02.01.2019

À conversa com Arq.º Afonso Almeida Fernandes

02.01.2019

À conversa com Arq.º Afonso Almeida Fernandes

‘A CAuSA pretende ser uma associação de arquitectos e engenheiros, que têm vontade de ajudar, falta-lhe é tempo e iniciativas’

Fale-nos do seu percurso.

Eu saí da faculdade em 2014 e estive dois anos no Atelier Aires Mateus e Associados.
O Manuel Aires Mateus foi meu professor. No final do curso tive uma encomenda para uma habitação e decidi arriscar e abrir atelier. Juntei-me à arquitecta Mafalda Neto Rebelo, que foi minha sócia durante dez anos, no CHP. Quando começámos a ter projectos de dimensão mais interessante rebentou a crise. Tivemos a sorte de ir para Angola com um único projecto, mas de dimensão colossal. Eram cinco torres que albergavam alguns ministérios, um centro comercial, escritórios e 150 habitações, o equivalente à população de Leiria. Ocupou-nos durante os quatro anos da crise em Portugal. Depois regressámos. Há dois anos, decidi sair da CHP porque sempre tive uma componente de solidariedade forte na minha vida, fiz muito voluntariado, sempre quis estar ligado a isso e não conseguia fazê-lo sem lesar os meus sócios. Saí, com alguma pena, mas correu bem. Fundei o meu atelier, Almeida Fernandes Arquitectura, somos quatro, e o trabalho que faço é igual ao que fazia.

Em relação à componente solidária, o que nos conta.

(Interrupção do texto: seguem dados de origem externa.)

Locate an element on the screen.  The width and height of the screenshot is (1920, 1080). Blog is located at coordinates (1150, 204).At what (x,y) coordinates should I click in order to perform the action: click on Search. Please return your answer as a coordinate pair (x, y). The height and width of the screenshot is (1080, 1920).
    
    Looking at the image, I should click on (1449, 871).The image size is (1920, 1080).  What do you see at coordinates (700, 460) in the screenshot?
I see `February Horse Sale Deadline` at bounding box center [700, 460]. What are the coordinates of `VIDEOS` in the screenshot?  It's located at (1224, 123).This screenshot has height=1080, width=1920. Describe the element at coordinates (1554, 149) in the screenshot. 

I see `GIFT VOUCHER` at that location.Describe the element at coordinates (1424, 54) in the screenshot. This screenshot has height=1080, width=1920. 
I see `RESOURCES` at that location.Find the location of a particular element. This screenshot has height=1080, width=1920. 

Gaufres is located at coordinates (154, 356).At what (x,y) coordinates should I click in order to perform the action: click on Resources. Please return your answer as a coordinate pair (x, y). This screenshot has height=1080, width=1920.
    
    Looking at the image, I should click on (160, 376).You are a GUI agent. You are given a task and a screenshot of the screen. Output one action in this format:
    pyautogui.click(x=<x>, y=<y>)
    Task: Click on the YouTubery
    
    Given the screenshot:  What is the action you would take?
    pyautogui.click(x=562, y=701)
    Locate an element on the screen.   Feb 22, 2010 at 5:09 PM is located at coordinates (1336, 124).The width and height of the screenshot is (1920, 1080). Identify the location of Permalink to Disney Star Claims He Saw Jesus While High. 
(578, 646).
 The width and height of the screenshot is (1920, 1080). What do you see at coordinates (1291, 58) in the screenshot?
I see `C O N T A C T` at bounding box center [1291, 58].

Em Outubro de 2017, disponibilizei-me para ajudar na catástrofe do incêndio no Norte. Juntamente com a escola dos meus filhos, fui para lá logo na segunda semana, como voluntário, para dar apoio àquelas pessoas. Há medida que se foram definindo as coisas, percebi que também podia ajudar enquanto arquitecto. As casas afectadas pelo fogo receberam fundos do Estado, mas deparámo-nos com outras que, não tendo ardido, não tinham condições de habitabilidade, necessitavam igualmente de ser recuperadas, havia famílias inteiras sem electricidade e sem água. Foi nessa altura que decidi criar uma associação, que em princípio será em breve uma ONG, que se chama “CAuSA – Unidos por uma casa”, que pretende levar a arquitectura a quem não tem. No Verão, trabalhei com uma associação para reabilitar 30 daquelas casas, chama-se “Just a change” e reúne voluntários num campo de Verão, arranja dinheiro e contrata empreiteiros locais que coordenam grupos de voluntários para reconstruir casas. O meu papel foi identificar as casas, juntamente com as autarquias de Santa Comba Dão, Tondela e Arganil, e fazer os projectos de arquitectura, medições e orçamentos. Em Tondela pediram-nos para recuperar alguns anexos agrícolas, porque 90% dos lesados foram agricultores de subsistência, pessoas que não ficaram sem habitação, mas ficaram sem todo o seu sustento. Quem perdeu a casa, teve uma casa nova, e estes agricultores perderam alfaias, tractores, barracões, hortas e animais e receberam cinco mil euros. Nestes casos, o que a CAuSA fez foi construir anexos agrícolas, multifunções, inspirados na construção tradicional do modelo dos espigueiros do Norte, reaproveitando a madeira ardida, que foi recuperada nas serrações locais. O anexo custa 3500 euros, cerca de metade do preço de mercado, é feito com mão-de-obra local, devolve esperança e dignidade e evita a proliferação da construção de barracas em chapa.

E o que se segue?

A ideia seguinte é implementar este projecto a uma escala maior que envolve as cozinhas sociais das aldeias. Em Arganil foi a Santa Casa da Misericórdia que fez o levantamento dos casos porque estão muito próximos da população, têm uma equipa de apoio ao domicílio que leva refeições às pessoas nas suas casas. O que pretendíamos era interligar os agricultores com estas cozinhas, que compram os legumes nos supermercados. Com a compra do anexo, ou de uma parte, nem que seja simbólica, o agricultor ficaria ligado a uma cooperativa, podendo produzir legumes para vender a estas cozinhas sociais. A ambição da associação, que está mesmo no início, é vir a ser uma associação de empresas de arquitectura e engenharia, porque os arquitectos e os engenheiros não têm uma vertente de responsabilidade social, mas têm imensa vontade, falta-lhe é tempo e iniciativas. Associarem-se à CAuSA permite-lhes ser solidários e ajudar com aquilo que sabem fazer melhor. A ideia é estabelecer uma quota de empresa que alimente uma pequena equipa, que trabalhe para este fim de levar a arquitectura a quem não tem.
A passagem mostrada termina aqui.